Barrier Protocol & Race Condition Diagram

The generation-counting barrier: each worker arrives, the last arriver bumps the generation and notifies. The bug is in the "not-equal" return path.

Timeline with 3 Workers: Worker A Worker B Worker C ────────── ────────── ────────── data[0] = 42 data[1] = 99 data[2] = 7 // non-atomic writes │ │ │ add(arrival, 1) add(arrival, 1) add(arrival, 1) // arrive at barrier arrived = 1 arrived = 2 arrived = 3 (LAST) │ │ │ wait(gen, 0) wait(gen, 0) store(arrival, 0) ...sleeping... │ but gen is add(gen, 1) // gen = 1 │ │ already 1! notify(gen) │ │ │ woken by notify wait returns (past barrier) sees gen = 1 "not-equal" │ │ │ read data[2] = 7 OK read data[0] = ??? read data[1] = 99 OK read data[2] = ??? Worker B's Atomics.wait returned "not-equal" because gen was already bumped. V8 does NOT enforce happens-before in this case — stale reads result.
Barrier Algorithm (JavaScript)
// Generation-counting barrier — the standard pattern
function barrier(view, arrivalIdx, genIdx, workerCount) {
    const myGen = Atomics.load(view, genIdx);
    const arrived = Atomics.add(view, arrivalIdx, 1) + 1;

    if (arrived === workerCount) {
        // Last arriver: reset counter, bump generation, notify
        Atomics.store(view, arrivalIdx, 0);
        Atomics.add(view, genIdx, 1);
        Atomics.notify(view, genIdx);
    } else {
        // Wait for generation to change
        while (Atomics.load(view, genIdx) === myGen) {
            Atomics.wait(view, genIdx, myGen);
            //         ^^^ BUG: "not-equal" return does NOT provide
            //             happens-before for third-party stores
        }
    }
}

// Workaround: pure spin barrier
function barrierSpin(view, arrivalIdx, genIdx, workerCount) {
    const myGen = Atomics.load(view, genIdx);
    const arrived = Atomics.add(view, arrivalIdx, 1) + 1;

    if (arrived === workerCount) {
        Atomics.store(view, arrivalIdx, 0);
        Atomics.add(view, genIdx, 1);
    } else {
        while (Atomics.load(view, genIdx) === myGen) {
            // Pure spin — every Atomics.load is seq_cst
            // When we see the new gen, ALL prior stores are visible
        }
    }
}
ECMAScript Spec Reference

The ECMAScript specification defines Atomics.wait in Section 25.4.12 (ES2024). The agent enters the WaiterList critical section, then compares the value. If it differs, the function returns "not-equal" without suspending.

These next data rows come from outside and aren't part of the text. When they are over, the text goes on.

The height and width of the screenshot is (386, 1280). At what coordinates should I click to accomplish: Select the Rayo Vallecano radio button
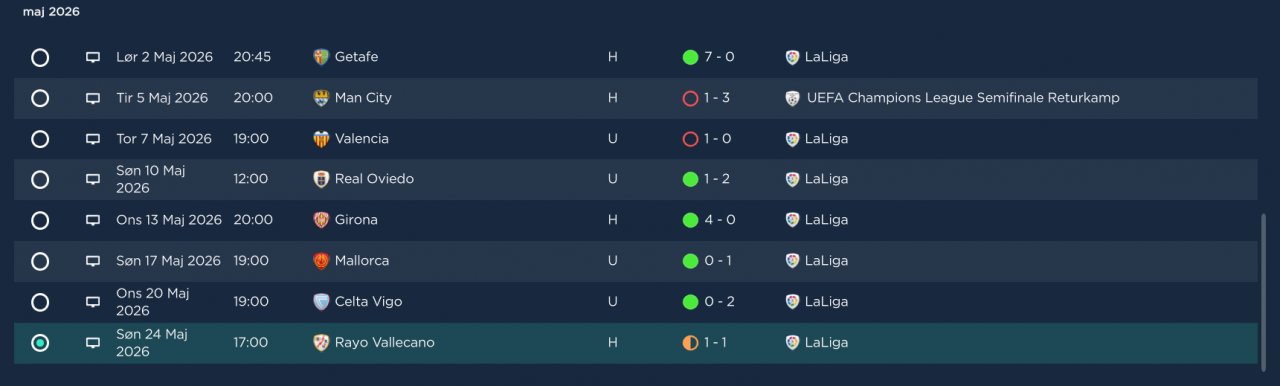pos(40,343)
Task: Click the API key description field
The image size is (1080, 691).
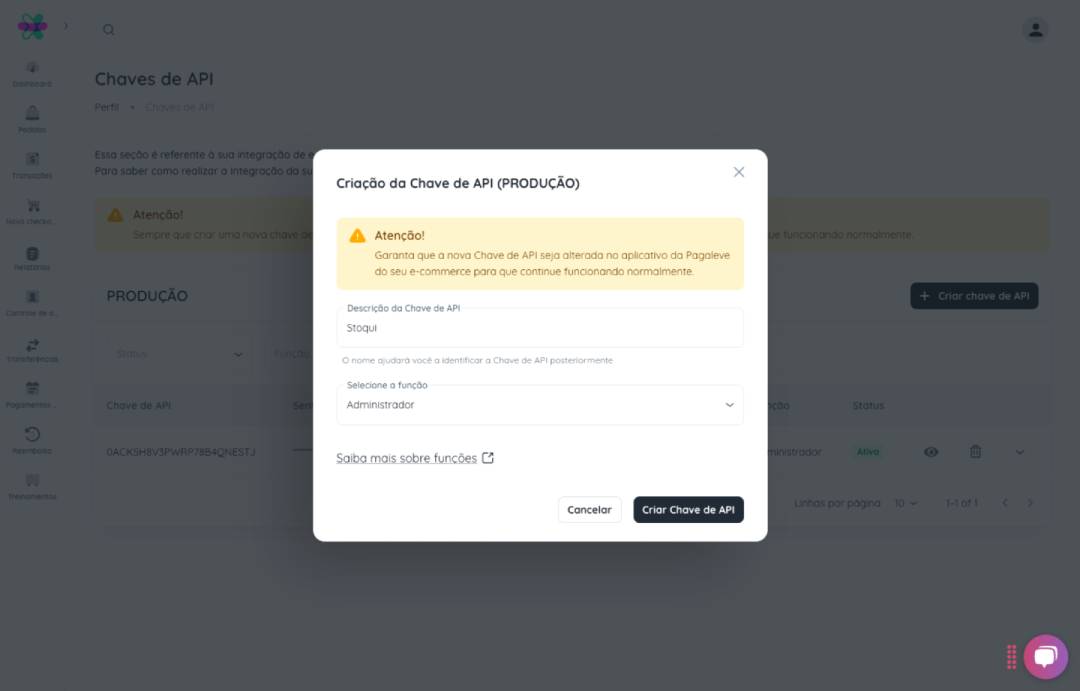Action: [x=540, y=328]
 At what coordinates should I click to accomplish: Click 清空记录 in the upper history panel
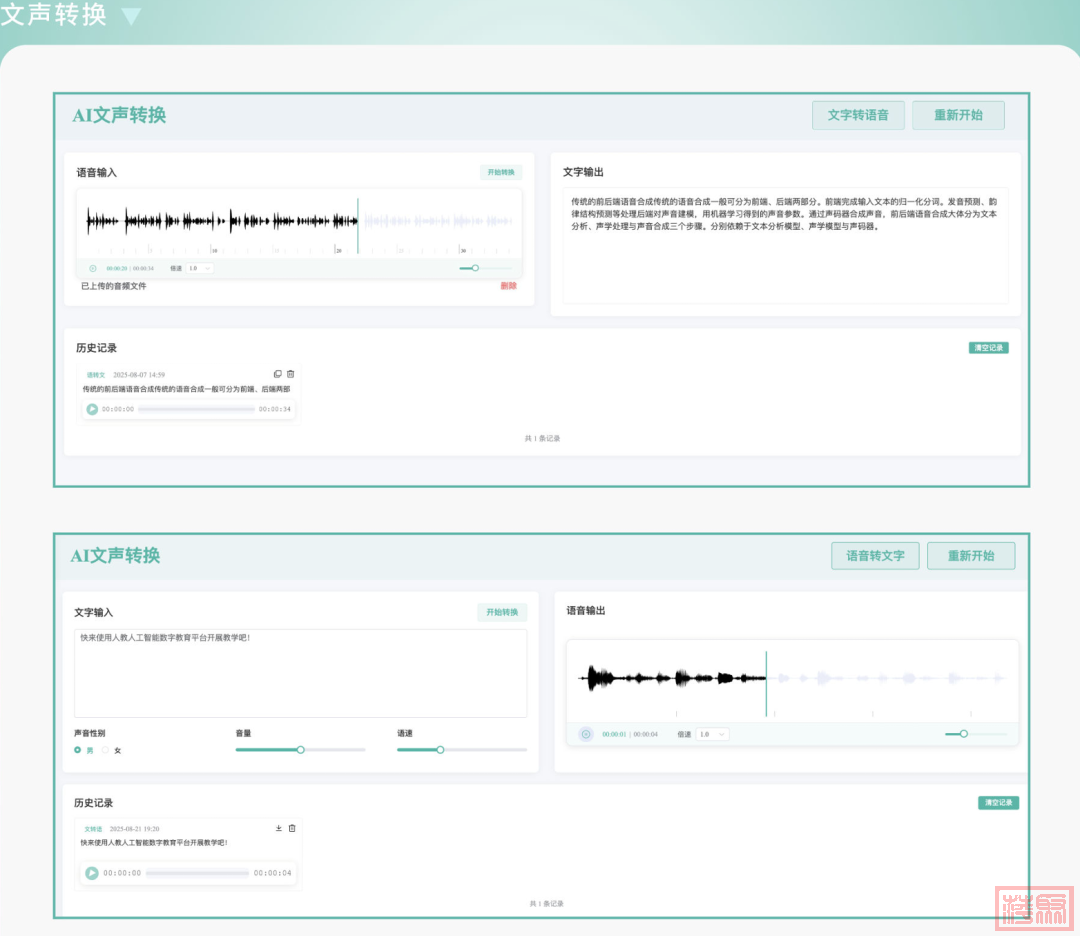click(x=988, y=348)
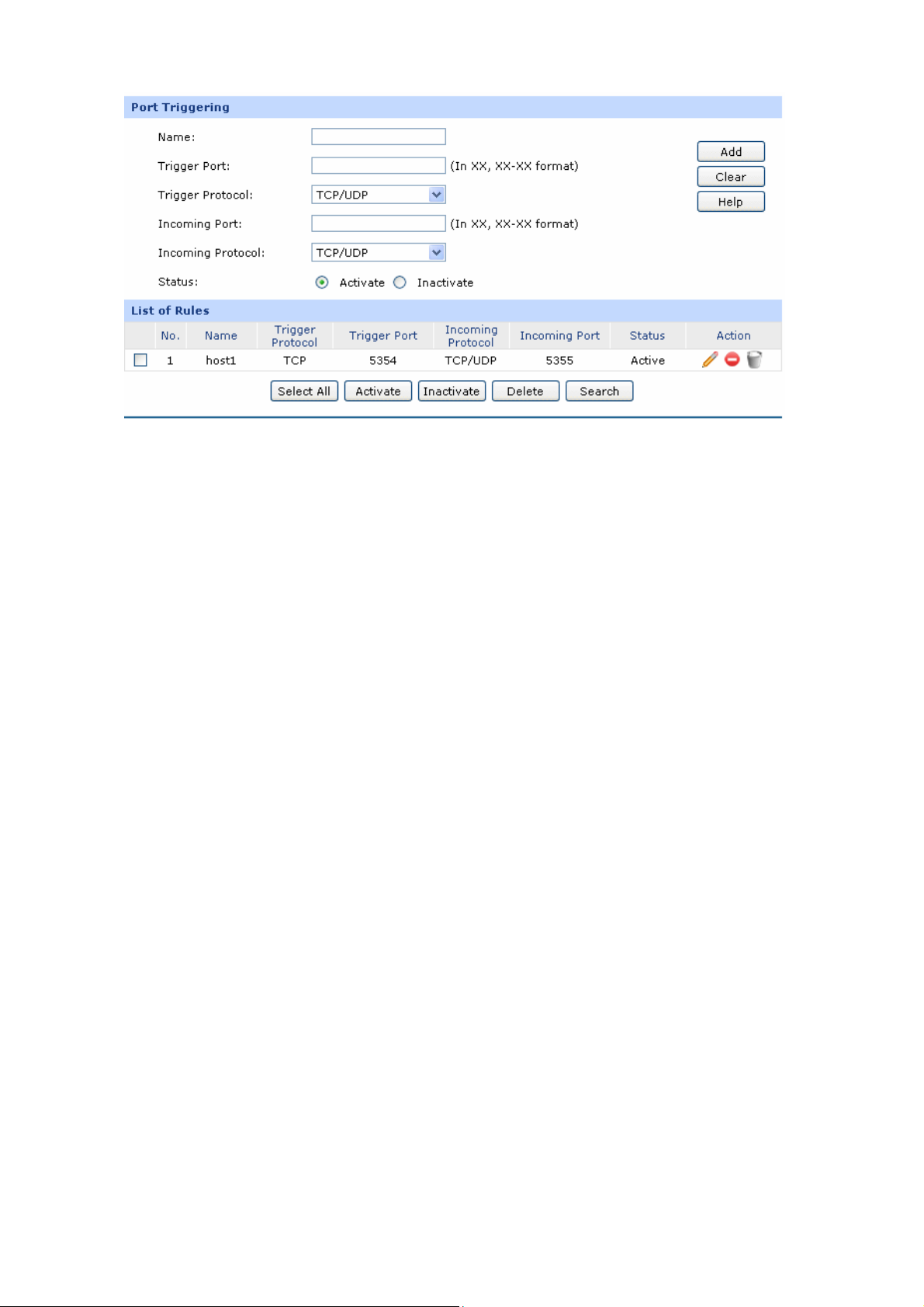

The Memory Model (Section 29) defines synchronization via Synchronize events. Atomics.notify synchronizes with agents it wakes. The question is: does the critical section entry in Atomics.wait (even on the "not-equal" fast path) create a synchronization edge to all prior writes from all agents?

The WebAssembly Threads proposal specifies memory.atomic.wait32 to perform an ARDSEQCST (atomic read with seq_cst ordering) as its first step. This should establish ordering regardless of the return path. If V8's "not-equal" fast path skips the full fence, that is a conformance issue.